There are nearly 10,000 fewer people living in the northwestern municipality of Novi Grad than before the 1992-1995 war, and the possibility that neighbouring Croatia might begin dumping nuclear waste at the border near the area is making residents leave in even larger numbers.
Croatia has not yet definitely decided whether it will dump its radioactive waste near the border with Bosnia, but Bosnian officials are worried and Croatia is not responding to any of their complaints about the plan.
Bosnia requested in March that Croatia refrains from using the Trgovska Gora area, just across the border to Novi Grad, to store the radioactive waste and that it finds some other location for it.
“The (nearby) Una river is the lifeline of the town. I am here for 65 years already. I learned how to swim under a bridge here.
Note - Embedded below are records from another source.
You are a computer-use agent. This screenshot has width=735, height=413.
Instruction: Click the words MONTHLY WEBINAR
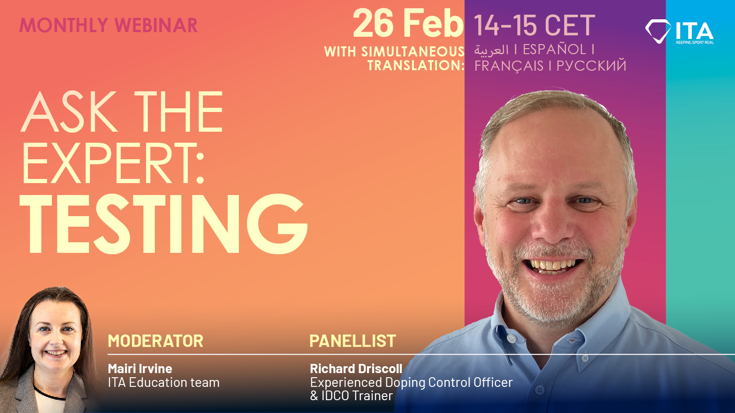pyautogui.click(x=108, y=25)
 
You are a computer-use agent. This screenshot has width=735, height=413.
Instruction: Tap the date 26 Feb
pyautogui.click(x=408, y=24)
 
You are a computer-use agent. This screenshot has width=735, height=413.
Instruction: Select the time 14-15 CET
pyautogui.click(x=534, y=25)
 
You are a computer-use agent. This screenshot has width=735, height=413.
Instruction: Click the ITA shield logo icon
pyautogui.click(x=658, y=31)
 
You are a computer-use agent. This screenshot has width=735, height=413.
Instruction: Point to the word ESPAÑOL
pyautogui.click(x=554, y=49)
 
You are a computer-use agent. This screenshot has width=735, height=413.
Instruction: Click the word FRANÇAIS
pyautogui.click(x=509, y=66)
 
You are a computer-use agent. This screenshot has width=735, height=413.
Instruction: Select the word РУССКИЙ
pyautogui.click(x=591, y=66)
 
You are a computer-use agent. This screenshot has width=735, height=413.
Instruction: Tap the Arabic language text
pyautogui.click(x=491, y=50)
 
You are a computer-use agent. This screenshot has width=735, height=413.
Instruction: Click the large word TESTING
pyautogui.click(x=164, y=224)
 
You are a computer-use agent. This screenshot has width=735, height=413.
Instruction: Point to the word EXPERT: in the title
pyautogui.click(x=113, y=164)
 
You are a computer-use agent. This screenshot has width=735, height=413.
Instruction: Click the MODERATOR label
pyautogui.click(x=155, y=341)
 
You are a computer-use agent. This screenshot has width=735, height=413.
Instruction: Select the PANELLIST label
pyautogui.click(x=352, y=341)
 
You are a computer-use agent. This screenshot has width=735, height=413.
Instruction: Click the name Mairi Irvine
pyautogui.click(x=140, y=368)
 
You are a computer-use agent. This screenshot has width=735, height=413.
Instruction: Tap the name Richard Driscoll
pyautogui.click(x=356, y=368)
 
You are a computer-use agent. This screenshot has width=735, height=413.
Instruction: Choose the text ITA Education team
pyautogui.click(x=164, y=382)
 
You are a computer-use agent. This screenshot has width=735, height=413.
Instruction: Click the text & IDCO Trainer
pyautogui.click(x=351, y=396)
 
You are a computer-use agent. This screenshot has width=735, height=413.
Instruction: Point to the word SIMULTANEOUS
pyautogui.click(x=413, y=52)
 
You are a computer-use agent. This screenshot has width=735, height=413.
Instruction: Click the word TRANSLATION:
pyautogui.click(x=416, y=66)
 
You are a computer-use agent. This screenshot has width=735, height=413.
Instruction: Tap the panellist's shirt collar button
pyautogui.click(x=511, y=339)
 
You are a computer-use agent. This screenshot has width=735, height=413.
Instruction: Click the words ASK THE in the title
pyautogui.click(x=122, y=112)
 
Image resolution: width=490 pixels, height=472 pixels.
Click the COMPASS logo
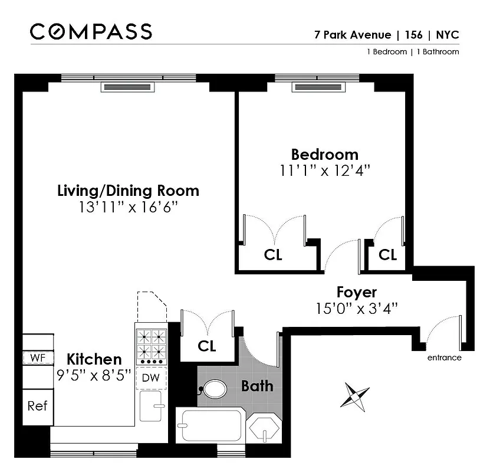coord(91,31)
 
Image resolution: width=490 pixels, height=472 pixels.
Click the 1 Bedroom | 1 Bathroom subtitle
coord(412,52)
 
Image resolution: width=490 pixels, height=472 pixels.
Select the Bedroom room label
coord(324,155)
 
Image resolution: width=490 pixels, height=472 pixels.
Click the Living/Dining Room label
coord(128,191)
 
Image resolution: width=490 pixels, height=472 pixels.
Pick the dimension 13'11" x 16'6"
coord(128,207)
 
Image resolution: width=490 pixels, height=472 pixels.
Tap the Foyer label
coord(356,292)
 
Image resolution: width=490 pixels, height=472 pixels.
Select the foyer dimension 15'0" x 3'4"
coord(356,307)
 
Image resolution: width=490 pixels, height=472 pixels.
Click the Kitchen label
coord(94,359)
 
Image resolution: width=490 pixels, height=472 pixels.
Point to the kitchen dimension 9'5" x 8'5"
coord(94,375)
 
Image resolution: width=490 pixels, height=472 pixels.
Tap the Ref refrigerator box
coord(37,406)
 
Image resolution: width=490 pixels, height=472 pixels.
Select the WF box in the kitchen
coord(37,358)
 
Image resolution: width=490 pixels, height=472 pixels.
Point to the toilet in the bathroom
coord(213,389)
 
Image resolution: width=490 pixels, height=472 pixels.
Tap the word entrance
coord(444,358)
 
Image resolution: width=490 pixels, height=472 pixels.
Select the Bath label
coord(257,386)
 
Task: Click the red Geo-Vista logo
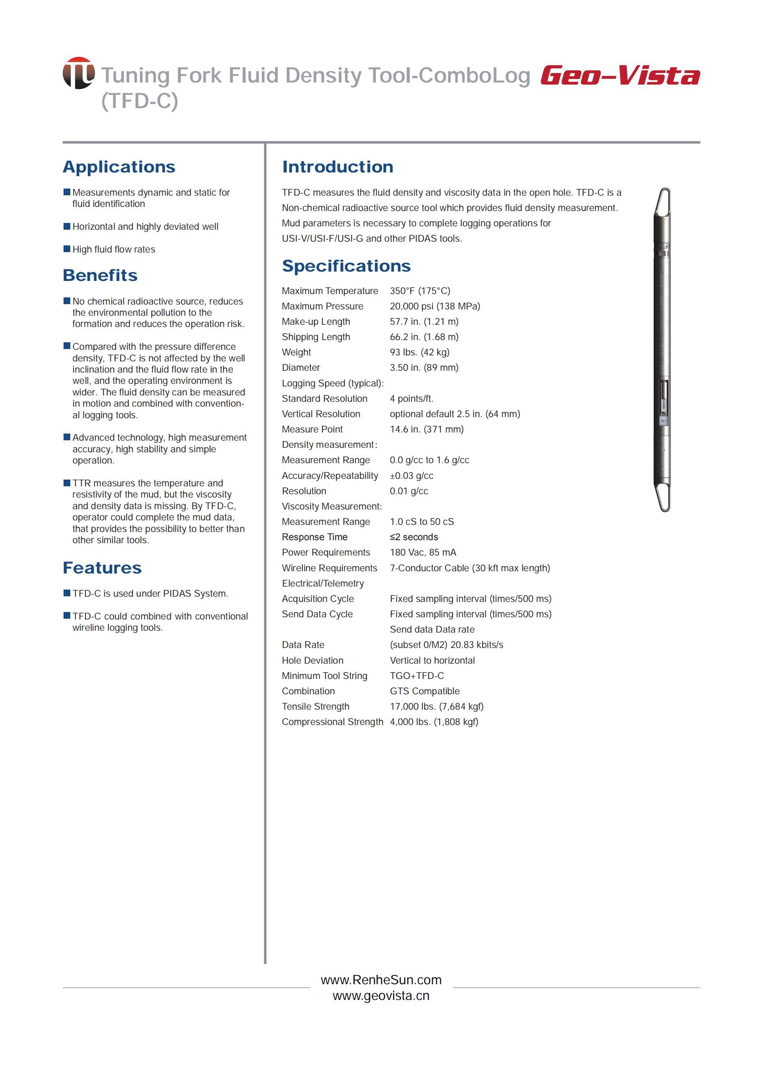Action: (620, 76)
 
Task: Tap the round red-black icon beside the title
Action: (79, 73)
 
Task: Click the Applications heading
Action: (119, 167)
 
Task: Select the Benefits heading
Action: (100, 275)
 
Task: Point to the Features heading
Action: (102, 567)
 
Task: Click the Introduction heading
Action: (337, 167)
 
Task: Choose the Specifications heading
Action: (346, 266)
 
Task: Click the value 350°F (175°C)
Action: (419, 291)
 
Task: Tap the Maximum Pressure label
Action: (322, 306)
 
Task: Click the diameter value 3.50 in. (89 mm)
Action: (424, 368)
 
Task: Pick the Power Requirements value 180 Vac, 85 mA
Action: (423, 553)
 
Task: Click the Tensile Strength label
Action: (315, 707)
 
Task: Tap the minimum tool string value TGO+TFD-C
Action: (416, 676)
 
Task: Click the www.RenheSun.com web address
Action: (381, 980)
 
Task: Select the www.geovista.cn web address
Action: (381, 996)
Una was always our life, our everything,” one of the locals from Novi Grad, Zoran Umicevic, told N1 on Thursday.
“Una was always God-given, but it seems that God did not look when he gave it to us, as we don’t use it nearly the way we should,” he said.
Umicevic said that some have already left the town because of the announcements that nuclear waste could end up close by.
The issue is not the only reason for people leaving Novi Grad, as Bosnians are leaving the country in masses to look for a better life elsewhere.
“A lot of youth has left,” Umicevic said, adding that his entire family also did.
“I only have one little granddaughter left here, because she is going to school, but she will also probably leave if the dump ends up here,” he said, adding that he does not want to risk his six-year-old granddaughter living “near such poisonous nuclear waste.”
Most of the locals share this opinion. According to Croatia, however, such fears are blown out of proportion.
About 300,000 people live along the Una river.